AVEG-KON’a bağlı İsviçre Göçmen İşçiler Federasyonu (İGİF), ”İsviçre’de 25 Eylül Referandumları ve tutumumuz” başlıklı açıklama yayımladı.

Avrupa Demokrat Haber Merkezi

İGİF tarafından yapılan açıklama şöyle:

İsviçre’de 25 Eylül Referandumları ve tutumumuz

25 Eylül tarihinde İsviçre’de üç konuda halk referanduma gidip tercihini ortaya koyacaktır. Referandum girişimi, 1-Fabrika Çiftliği, 2-AVS/AHV Reformu, 3-Stopaj Vergisi konularında Federal Hükümet’in yaptığı düzenlemeleri halk oylamasına sunuyor. Seçmenler mektup yolu, belirlenen pilot bölgelerde e-posta (elektronik posta) yolu ve 25 Eylül günü direk oylama sandığında oylarını kullanabileceklerdir.

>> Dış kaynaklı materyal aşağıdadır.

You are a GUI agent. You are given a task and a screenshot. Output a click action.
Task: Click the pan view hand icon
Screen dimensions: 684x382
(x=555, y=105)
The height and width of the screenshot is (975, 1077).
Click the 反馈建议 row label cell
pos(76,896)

İsviçre hayvanları korumada dünyada en katı yasalara sahip ülkelerden birisidir. Genellikle doğa, çevre, hayvan ve tarım ürünlerini koruma ve destekleme gibi bir politika hakimdir. Bu politikalar yasalar ve anayasa düzeyindeki düzenlemelerle de güvence altına alınmışlardır. Her geçen gün daha fazla hayvan sayısı hayvan çiftliklerinde koruma altına alınıyor, türlerinin gelişmesi, beslenme ve açık havaya erişim gibi düzenlemeler yapılıyor.

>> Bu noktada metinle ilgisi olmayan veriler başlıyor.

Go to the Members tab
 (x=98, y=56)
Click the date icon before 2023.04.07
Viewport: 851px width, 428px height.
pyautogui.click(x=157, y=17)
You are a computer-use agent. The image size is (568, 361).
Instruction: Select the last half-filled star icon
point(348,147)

Referandum Girişimi hayvanlara dönük uygulamada olan Fabrika Çiftliği’nin kaldırılmasını istiyor. Federal Hükümet ve Federal Meclis girişimin bu talebine HAYIR oyu verilmesini tavsiye ediyor. Federal Hükümet ve Meclis’e göre hayvanların yeterince iyi korunduklarını, daha fazla hayvanın koruma altına alınmaya çalışıldığını söylüyor. Ayrıca aynı başlık altında organik standartı olmayan ürünlerin ithalinin yasaklanmasını talep ediyor girişim. Hükümet birçok gıda ürününün daha pahalı olacağını iddia ederek bu talebe de karşı çıkıyor.

Girişim komitesi, Fabrika Çiftliği yasası ve uygulamasının göstermelik olduğunu vurguluyor. Hayvan dostu bir konaklama ve bakım, küçük gruplar halinde hayvan bakımı uygulamasının hayata geçirilmesi isteniyor. Tarım ve gıda ürünleri ithal uygulamasının da hükümetin iddiasının tersi olduğunu söylüyorlar.

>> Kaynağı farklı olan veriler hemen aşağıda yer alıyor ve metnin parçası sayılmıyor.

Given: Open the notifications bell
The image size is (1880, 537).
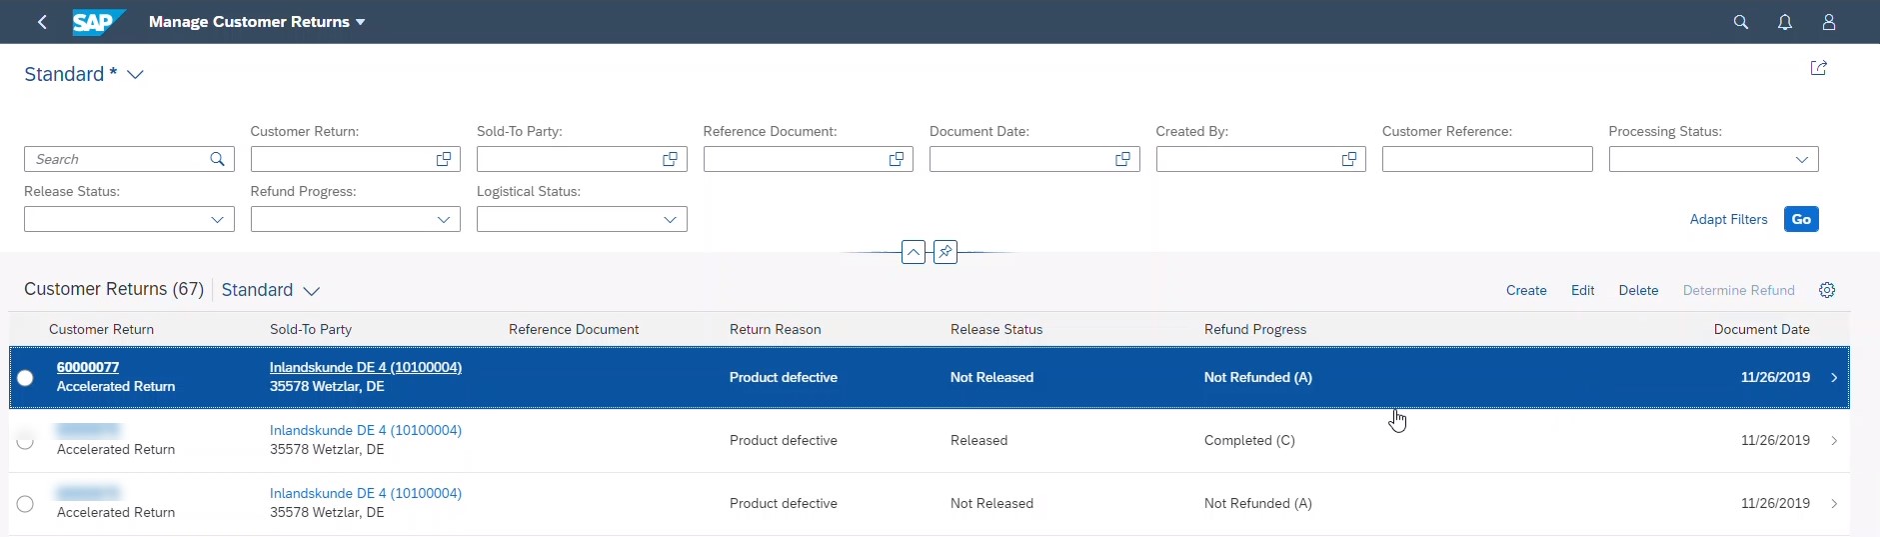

AVS/AHV reformu 10 yıl boyunca emekli maaşlarını güvence altına almayı amaçlıyor. Bu konu iki başlık altında referanduma sunuluyor. Her iki madde de birbiri ile ilintilidir. Birinin reddedilmesi diğerinin de reddedilmesi demektir. Aynı şekilde birinin kabul edilmesi diğerinin de kabulü demektir. Bu iki madde şöyledir: KDV artışı ve AVS/AHV ile ilgili yeni düzenlemeler. Şu anda sanayi ve alkol ürünlerinde %7.7 olan oran %8.1’e çıkarılarak KDV artışı AVS/AHV kasası lehine bir düzenleme olacak. Bu düzenlemeyle hazineye yılda yaklaşık 1.4 milyar franklık bir katkı düşünülüyor.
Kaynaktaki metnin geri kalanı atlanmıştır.